• **Exercise description**:
Please could you give again the lines from the one holding "Task: Tap the notification bell icon" through the final line of the data below, exactly, with no other lines?

• **The records**:
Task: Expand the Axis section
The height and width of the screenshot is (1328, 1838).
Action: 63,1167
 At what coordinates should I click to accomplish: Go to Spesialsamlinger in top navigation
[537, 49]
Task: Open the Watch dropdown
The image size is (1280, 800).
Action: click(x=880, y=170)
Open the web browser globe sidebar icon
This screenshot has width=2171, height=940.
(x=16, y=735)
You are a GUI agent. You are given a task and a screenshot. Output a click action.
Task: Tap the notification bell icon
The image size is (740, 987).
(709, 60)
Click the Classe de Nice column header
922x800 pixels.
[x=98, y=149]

• **Exercise solution**:
Task: Tap the notification bell icon
The image size is (740, 987).
(709, 60)
Click the Classe de Nice column header
922x800 pixels.
[x=98, y=149]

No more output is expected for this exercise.